* Records to use
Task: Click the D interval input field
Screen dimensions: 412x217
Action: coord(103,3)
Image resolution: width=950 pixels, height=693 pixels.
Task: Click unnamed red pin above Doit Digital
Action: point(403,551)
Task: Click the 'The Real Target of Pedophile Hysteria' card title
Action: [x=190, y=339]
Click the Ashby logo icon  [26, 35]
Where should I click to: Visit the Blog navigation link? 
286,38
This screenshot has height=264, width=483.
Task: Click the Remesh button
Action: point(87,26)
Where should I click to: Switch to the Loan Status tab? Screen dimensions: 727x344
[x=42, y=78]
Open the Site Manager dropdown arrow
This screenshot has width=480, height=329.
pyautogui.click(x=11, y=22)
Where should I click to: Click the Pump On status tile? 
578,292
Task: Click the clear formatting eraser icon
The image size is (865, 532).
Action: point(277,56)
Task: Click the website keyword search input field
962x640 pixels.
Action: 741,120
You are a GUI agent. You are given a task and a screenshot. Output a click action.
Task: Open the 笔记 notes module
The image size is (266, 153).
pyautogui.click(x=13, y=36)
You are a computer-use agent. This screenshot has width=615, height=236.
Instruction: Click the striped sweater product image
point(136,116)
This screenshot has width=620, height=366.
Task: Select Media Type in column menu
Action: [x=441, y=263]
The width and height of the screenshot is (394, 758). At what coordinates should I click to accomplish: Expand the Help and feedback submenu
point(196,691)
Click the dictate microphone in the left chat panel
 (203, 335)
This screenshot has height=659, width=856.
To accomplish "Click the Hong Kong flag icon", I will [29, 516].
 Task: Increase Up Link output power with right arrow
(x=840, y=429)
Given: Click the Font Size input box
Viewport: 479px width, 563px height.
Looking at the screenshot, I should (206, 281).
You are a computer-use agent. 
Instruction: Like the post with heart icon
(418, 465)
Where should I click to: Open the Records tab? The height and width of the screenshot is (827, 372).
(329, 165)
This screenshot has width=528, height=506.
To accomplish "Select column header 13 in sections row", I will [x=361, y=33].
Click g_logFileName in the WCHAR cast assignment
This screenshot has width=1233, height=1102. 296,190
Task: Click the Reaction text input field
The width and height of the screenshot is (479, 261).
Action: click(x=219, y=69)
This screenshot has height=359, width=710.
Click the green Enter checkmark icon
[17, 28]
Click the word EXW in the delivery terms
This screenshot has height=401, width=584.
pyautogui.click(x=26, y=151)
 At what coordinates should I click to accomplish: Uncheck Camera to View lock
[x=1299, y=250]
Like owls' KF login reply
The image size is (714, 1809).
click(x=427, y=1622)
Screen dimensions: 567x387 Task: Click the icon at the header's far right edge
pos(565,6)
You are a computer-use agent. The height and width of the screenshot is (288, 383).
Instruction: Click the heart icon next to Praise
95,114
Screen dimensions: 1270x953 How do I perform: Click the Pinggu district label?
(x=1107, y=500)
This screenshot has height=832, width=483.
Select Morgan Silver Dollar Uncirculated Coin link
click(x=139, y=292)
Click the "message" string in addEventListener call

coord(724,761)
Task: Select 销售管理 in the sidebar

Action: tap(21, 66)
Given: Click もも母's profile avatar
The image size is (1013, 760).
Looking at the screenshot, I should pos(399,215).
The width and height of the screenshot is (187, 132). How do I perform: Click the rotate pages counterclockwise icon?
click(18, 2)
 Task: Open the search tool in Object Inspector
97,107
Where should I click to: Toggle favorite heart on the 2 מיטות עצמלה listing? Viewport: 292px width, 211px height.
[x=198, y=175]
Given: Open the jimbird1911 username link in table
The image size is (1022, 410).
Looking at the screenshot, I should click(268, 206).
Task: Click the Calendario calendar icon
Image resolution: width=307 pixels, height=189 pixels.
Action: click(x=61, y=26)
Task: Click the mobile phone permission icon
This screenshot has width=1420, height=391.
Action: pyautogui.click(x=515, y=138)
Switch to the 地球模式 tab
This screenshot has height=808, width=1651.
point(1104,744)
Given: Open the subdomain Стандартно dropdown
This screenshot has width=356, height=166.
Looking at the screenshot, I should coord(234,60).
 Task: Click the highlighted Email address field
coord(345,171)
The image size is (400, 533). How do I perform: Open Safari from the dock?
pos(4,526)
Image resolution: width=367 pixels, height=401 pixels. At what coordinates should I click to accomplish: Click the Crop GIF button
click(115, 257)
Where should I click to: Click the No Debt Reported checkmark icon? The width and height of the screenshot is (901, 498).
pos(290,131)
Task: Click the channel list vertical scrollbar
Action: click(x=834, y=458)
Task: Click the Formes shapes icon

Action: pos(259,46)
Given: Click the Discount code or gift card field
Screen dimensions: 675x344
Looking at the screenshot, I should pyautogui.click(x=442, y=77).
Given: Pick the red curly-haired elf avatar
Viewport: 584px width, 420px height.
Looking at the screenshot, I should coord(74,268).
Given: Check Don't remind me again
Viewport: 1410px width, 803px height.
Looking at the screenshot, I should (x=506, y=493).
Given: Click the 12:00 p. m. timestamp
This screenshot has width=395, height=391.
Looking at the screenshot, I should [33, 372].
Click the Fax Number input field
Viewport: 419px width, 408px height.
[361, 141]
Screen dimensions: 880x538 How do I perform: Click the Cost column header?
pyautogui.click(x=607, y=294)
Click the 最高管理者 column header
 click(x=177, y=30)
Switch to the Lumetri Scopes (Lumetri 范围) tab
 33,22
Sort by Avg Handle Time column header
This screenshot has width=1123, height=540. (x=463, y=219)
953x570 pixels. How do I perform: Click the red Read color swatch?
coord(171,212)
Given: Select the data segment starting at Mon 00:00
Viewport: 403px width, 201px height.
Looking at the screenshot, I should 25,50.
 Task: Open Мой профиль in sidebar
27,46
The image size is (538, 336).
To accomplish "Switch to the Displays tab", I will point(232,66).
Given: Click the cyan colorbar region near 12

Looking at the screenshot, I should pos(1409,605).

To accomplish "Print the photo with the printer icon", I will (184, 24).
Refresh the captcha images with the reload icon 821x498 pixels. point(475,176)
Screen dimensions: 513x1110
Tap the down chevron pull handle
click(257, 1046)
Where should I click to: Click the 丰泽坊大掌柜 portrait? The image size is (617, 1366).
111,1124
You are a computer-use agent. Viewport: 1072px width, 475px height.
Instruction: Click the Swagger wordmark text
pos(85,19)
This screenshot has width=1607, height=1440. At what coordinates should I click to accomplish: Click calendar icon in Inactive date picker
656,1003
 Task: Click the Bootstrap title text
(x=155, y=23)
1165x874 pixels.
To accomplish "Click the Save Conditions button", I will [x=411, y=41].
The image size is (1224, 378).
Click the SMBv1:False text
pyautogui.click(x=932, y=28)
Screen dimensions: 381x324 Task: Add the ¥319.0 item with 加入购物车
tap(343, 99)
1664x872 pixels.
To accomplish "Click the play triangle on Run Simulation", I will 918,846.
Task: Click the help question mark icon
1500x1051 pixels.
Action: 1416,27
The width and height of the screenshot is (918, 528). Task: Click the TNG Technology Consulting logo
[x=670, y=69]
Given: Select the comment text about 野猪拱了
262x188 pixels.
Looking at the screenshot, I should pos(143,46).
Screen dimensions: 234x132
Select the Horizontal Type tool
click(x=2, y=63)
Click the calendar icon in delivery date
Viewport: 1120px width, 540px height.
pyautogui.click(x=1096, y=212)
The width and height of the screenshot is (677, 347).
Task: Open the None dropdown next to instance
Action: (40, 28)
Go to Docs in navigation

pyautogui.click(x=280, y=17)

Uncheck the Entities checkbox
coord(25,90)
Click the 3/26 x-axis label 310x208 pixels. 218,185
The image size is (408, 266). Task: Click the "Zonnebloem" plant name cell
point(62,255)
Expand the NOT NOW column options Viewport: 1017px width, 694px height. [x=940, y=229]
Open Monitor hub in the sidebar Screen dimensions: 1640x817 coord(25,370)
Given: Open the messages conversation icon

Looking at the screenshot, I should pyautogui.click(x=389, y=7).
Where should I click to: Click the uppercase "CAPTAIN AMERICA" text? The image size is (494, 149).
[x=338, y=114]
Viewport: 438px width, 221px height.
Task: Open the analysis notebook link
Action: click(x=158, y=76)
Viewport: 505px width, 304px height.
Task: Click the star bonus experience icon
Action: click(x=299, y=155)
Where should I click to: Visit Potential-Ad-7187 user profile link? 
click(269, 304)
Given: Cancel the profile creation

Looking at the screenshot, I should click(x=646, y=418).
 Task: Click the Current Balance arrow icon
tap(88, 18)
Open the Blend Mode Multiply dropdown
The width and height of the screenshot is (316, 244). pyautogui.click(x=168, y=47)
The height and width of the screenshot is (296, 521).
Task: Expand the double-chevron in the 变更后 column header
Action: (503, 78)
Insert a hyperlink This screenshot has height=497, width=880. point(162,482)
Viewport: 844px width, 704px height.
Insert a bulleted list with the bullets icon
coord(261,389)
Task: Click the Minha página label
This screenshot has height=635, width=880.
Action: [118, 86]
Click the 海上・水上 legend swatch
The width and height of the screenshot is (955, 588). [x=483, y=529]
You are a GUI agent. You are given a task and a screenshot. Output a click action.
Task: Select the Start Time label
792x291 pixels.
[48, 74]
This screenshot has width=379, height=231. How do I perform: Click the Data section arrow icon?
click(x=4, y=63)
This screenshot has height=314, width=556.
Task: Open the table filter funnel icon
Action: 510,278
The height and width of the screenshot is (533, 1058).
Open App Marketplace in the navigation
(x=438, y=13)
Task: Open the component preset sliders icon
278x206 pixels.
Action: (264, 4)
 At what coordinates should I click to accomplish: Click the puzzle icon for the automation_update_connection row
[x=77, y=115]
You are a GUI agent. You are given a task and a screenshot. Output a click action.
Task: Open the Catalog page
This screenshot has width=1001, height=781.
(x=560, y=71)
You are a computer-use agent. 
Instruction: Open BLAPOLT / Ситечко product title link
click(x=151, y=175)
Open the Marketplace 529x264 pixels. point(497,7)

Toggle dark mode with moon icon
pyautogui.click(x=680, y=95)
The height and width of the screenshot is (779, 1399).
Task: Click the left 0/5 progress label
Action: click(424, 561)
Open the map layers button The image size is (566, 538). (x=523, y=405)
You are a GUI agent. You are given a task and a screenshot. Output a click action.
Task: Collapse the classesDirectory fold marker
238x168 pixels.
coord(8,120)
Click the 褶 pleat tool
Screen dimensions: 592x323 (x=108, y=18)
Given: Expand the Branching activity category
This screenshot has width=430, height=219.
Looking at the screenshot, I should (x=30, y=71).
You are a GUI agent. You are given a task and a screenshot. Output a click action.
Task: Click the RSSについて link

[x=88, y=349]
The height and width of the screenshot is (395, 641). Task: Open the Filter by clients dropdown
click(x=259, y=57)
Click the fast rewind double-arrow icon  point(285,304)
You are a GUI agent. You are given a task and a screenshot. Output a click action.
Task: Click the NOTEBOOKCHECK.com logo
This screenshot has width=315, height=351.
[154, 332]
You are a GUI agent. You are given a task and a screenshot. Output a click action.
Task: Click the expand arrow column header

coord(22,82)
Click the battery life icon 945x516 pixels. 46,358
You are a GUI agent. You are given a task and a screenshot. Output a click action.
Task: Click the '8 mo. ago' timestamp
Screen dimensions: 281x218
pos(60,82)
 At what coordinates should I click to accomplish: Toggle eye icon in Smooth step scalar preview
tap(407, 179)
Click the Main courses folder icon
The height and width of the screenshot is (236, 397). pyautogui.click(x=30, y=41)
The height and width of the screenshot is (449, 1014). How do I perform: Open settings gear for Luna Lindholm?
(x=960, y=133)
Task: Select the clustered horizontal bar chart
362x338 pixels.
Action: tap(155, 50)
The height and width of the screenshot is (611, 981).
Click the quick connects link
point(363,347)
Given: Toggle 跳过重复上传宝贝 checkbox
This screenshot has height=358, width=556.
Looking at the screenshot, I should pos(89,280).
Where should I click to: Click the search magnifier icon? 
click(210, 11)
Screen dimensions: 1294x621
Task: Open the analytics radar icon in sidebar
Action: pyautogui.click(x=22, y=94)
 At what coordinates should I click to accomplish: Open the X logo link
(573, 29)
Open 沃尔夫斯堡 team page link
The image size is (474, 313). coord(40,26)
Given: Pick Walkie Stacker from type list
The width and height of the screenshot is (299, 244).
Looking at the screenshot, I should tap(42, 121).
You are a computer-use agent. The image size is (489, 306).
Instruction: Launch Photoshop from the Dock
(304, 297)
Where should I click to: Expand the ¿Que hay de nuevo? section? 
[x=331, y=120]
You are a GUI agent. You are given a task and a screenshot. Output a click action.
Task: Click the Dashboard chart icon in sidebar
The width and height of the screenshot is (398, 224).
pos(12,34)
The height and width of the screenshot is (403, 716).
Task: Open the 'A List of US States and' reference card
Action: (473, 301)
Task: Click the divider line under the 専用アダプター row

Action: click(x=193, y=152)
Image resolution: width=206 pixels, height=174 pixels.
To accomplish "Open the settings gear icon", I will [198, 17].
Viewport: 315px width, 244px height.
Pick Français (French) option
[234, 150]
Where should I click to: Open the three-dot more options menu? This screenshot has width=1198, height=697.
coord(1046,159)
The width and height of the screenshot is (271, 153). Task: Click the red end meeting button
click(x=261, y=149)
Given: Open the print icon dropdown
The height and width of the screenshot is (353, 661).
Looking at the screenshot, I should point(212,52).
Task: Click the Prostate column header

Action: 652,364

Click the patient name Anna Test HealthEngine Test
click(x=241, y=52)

* The task
Write out the stretch of rows from the line containing "Click the patient" through the last line above, unchanged.

* Reply
Click the patient name Anna Test HealthEngine Test
click(x=241, y=52)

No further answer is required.